+++ SUPPLIED RECORDS

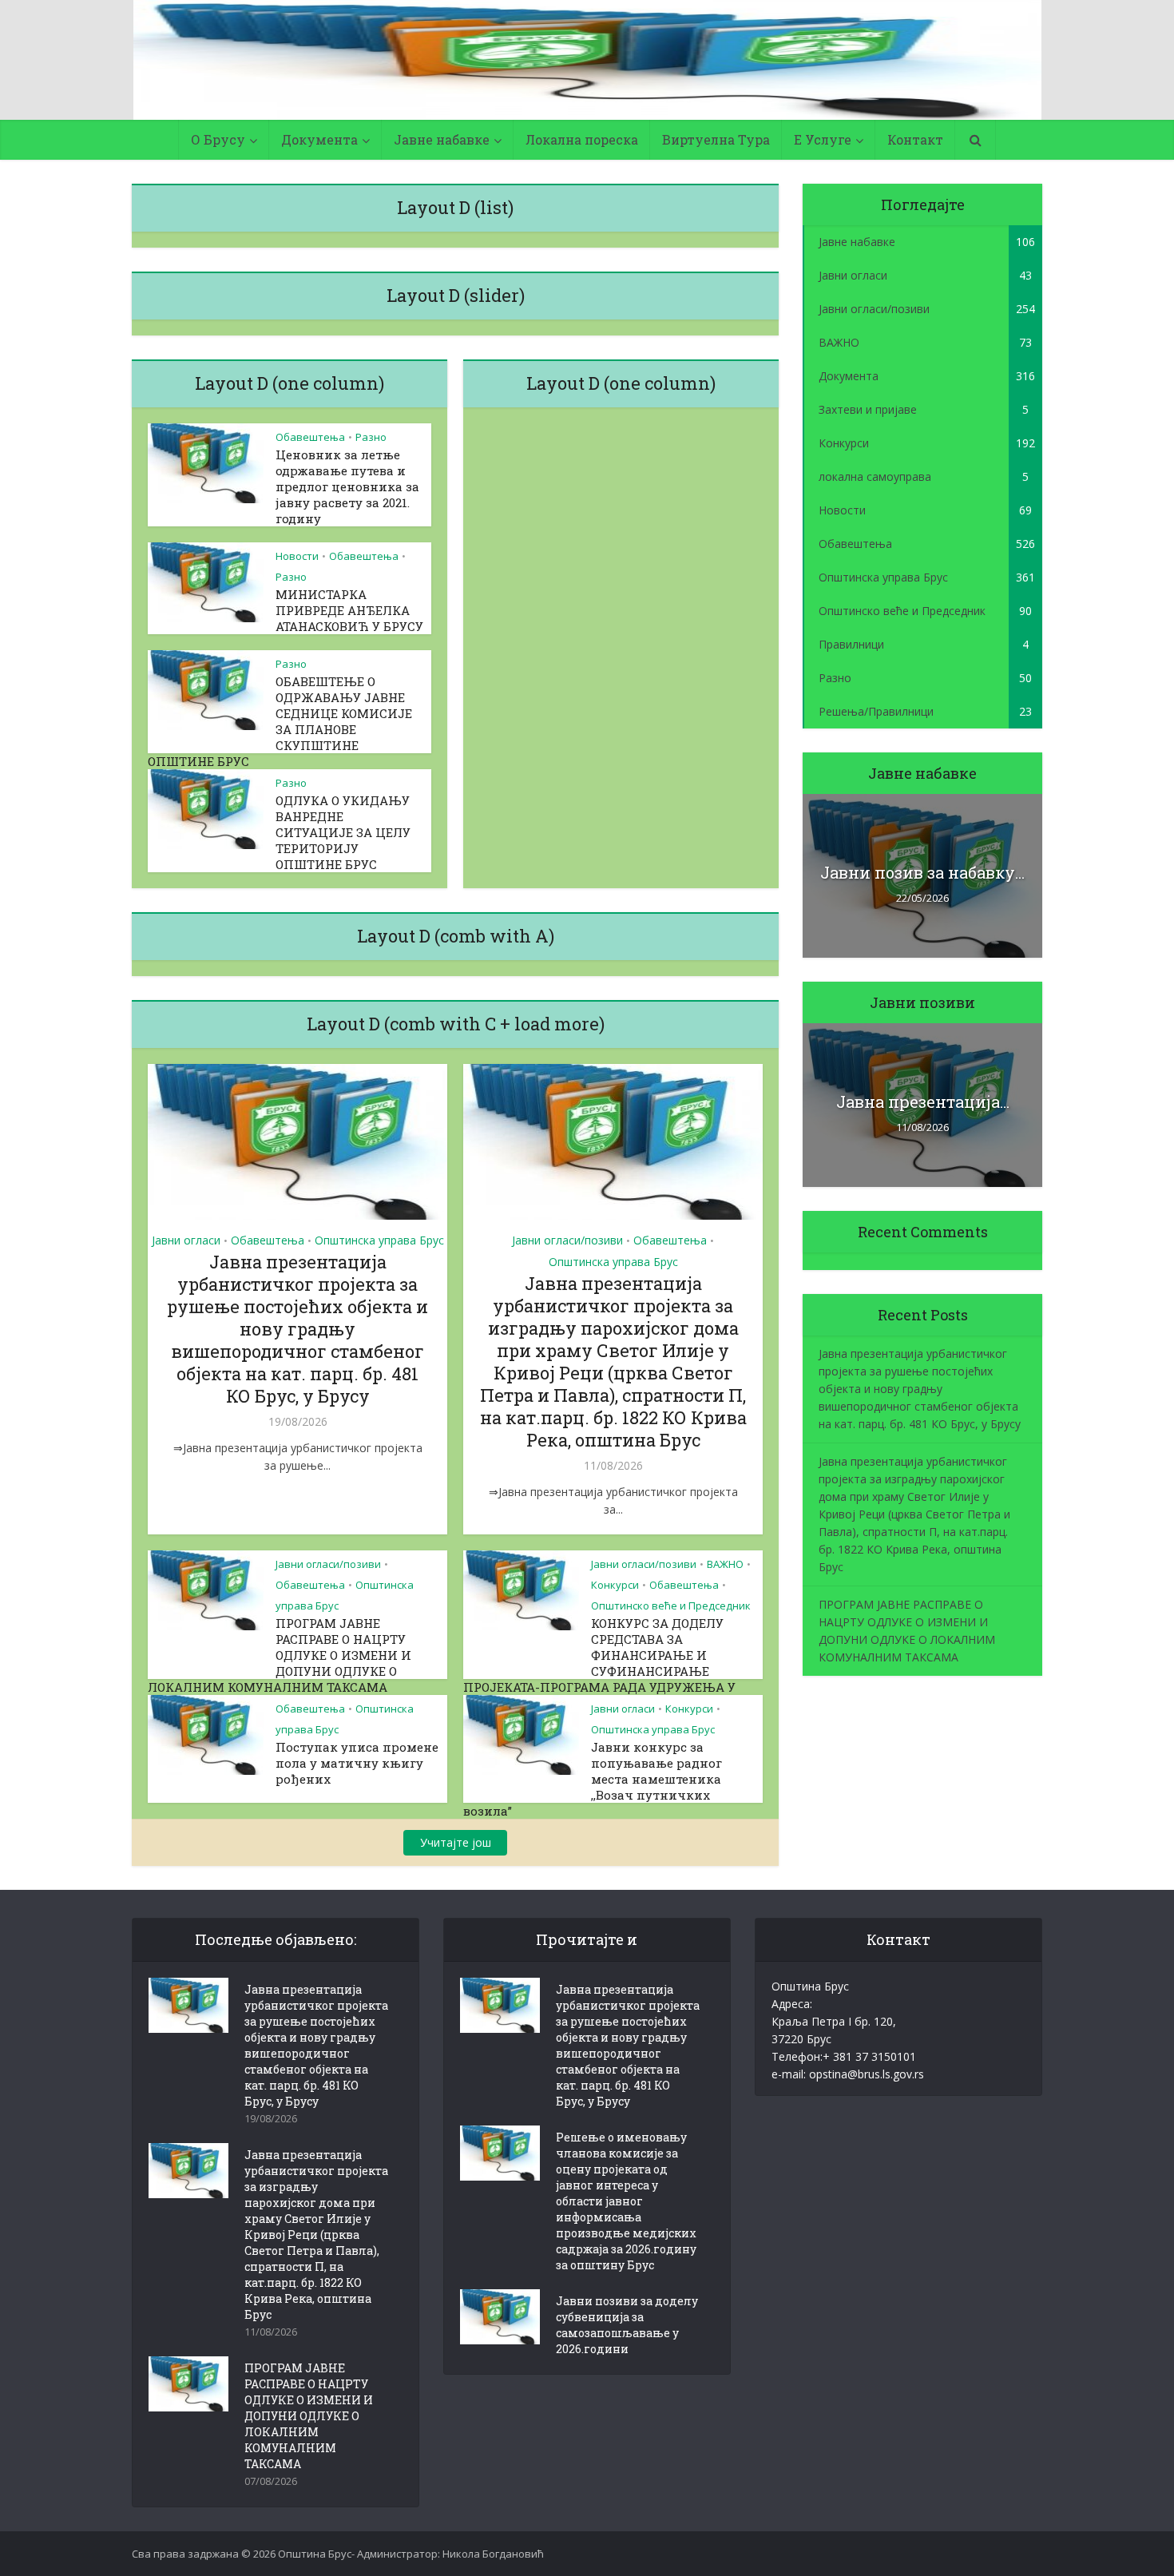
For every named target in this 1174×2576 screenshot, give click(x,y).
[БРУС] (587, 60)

++++++
+++ SUPPLIED RECORDS

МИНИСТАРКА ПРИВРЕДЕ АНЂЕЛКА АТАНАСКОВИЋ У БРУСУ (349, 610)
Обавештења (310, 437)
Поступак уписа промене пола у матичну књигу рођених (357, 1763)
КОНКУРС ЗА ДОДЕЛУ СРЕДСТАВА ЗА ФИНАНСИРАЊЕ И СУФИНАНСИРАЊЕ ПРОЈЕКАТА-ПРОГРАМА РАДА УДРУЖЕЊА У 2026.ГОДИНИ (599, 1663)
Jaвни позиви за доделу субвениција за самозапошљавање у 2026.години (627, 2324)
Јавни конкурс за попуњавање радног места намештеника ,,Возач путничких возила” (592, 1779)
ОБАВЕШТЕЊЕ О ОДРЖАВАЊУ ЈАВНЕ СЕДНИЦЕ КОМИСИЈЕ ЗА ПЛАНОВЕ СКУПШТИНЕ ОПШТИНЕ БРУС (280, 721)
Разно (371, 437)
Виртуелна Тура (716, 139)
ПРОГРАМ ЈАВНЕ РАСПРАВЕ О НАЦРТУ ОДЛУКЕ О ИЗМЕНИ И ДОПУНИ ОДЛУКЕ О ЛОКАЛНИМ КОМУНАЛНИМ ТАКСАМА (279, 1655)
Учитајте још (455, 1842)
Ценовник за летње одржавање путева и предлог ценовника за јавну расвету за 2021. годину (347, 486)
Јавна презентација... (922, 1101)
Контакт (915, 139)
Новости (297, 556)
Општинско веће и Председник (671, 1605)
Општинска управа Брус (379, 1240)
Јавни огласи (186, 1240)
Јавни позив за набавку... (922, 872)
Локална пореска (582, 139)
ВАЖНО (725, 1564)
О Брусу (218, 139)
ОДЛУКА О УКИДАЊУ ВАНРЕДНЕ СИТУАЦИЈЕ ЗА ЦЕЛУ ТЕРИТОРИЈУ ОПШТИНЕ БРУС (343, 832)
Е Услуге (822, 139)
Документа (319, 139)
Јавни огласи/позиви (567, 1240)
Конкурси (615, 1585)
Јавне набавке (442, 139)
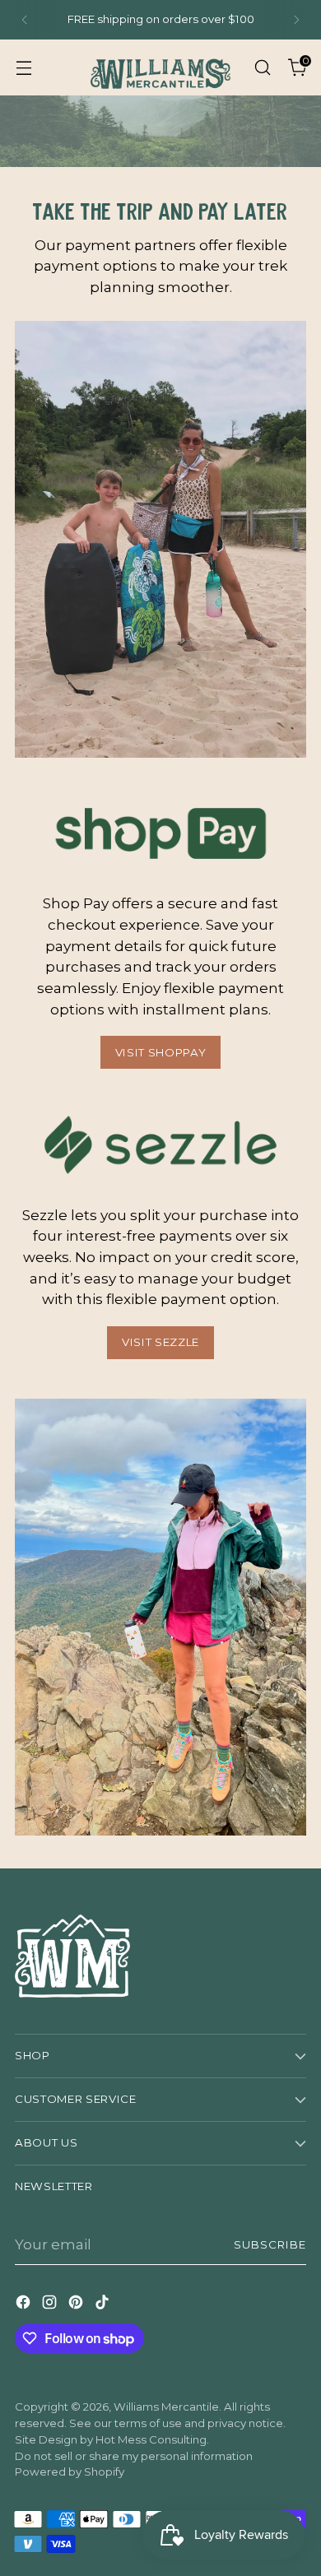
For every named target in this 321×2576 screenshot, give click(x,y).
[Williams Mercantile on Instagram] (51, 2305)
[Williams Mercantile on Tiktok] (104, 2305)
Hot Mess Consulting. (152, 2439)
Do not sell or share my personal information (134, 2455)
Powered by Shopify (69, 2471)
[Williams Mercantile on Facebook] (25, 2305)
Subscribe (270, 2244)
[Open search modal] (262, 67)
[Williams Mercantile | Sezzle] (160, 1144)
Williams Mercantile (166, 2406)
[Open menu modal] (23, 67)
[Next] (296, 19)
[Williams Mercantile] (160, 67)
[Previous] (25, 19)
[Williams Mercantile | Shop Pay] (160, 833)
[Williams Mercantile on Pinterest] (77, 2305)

++++++

= TASK REQUIREMENTS =
Using the data above, transcribe the lines that run from the line with "[Open menu modal] (23, 67)" to the line with "[Williams Mercantile on Pinterest] (77, 2305)", both ends kept, and output nothing else.

= YOUR SOLUTION =
[Open menu modal] (23, 67)
[Next] (296, 19)
[Williams Mercantile] (160, 67)
[Previous] (25, 19)
[Williams Mercantile | Shop Pay] (160, 833)
[Williams Mercantile on Pinterest] (77, 2305)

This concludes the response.